Fundamentally, the function doesn't seem very complicated, and I know I could just implement it using a loop where I would do for(x in 1:number_of_records), but my understanding is that doing so is poor practice. I had hoped to simply use apply() to do this, like as follows:
apply(X=mydata[,1:12],MARGIN=1,
FUN=converter,gender=mydata[,"gender"],age=mydata[,"age"])
Unfortunately, R doesn't seem to approve of this approach, as it does not iterate through the vectors passed to subsequent arguments, but rather tries to take them as the argument as a whole. The solution would appear to be mapply(), but I can't figure out if there's a way to use mapply() over rows, instead of columns.
So, I guess my questions are threefold. One, is there a way to use mapply() over rows? Two, is there a way to make apply() iterate over arguments? And three, is there a better option out there? I've seen and heard a lot about the plyr package, but I didn't want to jump to that before I fully investigated the options present in Base R.
You could rewrite 'converter' so that it takes vectors of gender, age, and a row index which you then use to do lookups and assignments to converted_scores using a conversion array and a data array that is jsut the numeric score columns. There is an additional problem with using apply since it will convert all its x arguments to "character" class because of the gender class being "character". It wasn't clear whether your code normdf[ rawscores+1, convertvec] was supposed to be an array extraction or a function call.
Untested in absence of working example (with normdf, mydata):
converted_scores <- matrix(NA, nrow=NROW(rawscores), ncol=12)
converter <- function(idx,gender,age) {
gidx <- match(gender, c("Male", "Female") )
aidx <- findInterval(age, c(8,12,15) )
ag.idx <- gidx + 2*aidx -1
# the aidx factor needs to be the same number of valid age categories
cvt <- cvt.arr[ ag.idx, ]
converted_scores[idx] <- normdf[rawscores+1,convertvec]
return(converted_scores)
}
cvt.arr <- matrix(1:48, nrow=4, byrow=TRUE)[1,3,2,4] # the genders alternate
cvt.scores <- mapply(converter, 1:NROW(mydata), mydata$gender, mydata$age)
I'd advise against applying this stuff by row, but would rather apply this by column.

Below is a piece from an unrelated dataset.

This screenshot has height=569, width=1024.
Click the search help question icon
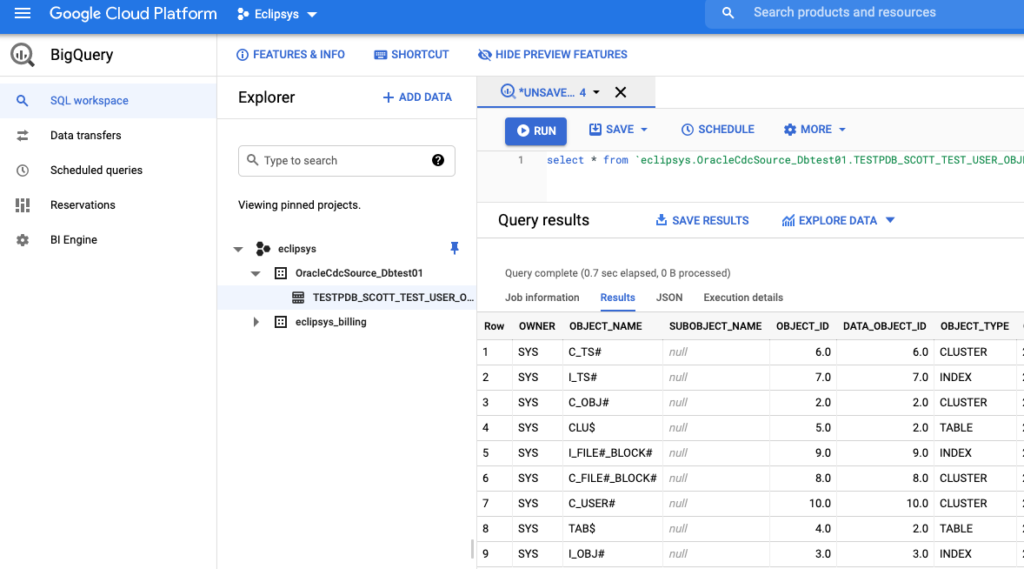pos(438,160)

The reason is that there are only 12 columns, but there might be many rows.
The following piece of code works for me. There might be better ways, but it might be interesting for you nevertheless.
offset <- with(mydata, 24*(gender == "Female") + 12*(age >= 12))
idxs <- expand.grid(row = 1:nrow(mydata), col = 1:12)
idxs$off <- idxs$col + offset
idxs$val <- as.numeric(mydata[as.matrix(idxs[c("row", "col")])]) + 1
idxs$norm <- normdf[as.matrix(idxs[c("val", "off")])]
converted <- mydata
converted[,1:12] <- as.matrix(idxs$norm, ncol=12)
The tricky part here is this idxs data frame which combines all the rest. It has the folowing columns:
row and column: Position in the original data
off: column in normdf, based on gender and age
val: row in normdf, based on original value + 1
norm: corresponding normalized value
I'll post this here with this first thought, and see whether I can come up with a better answer, either based on jorans comment, or using a three- or four-dimensional array for normdf. Not sure yet.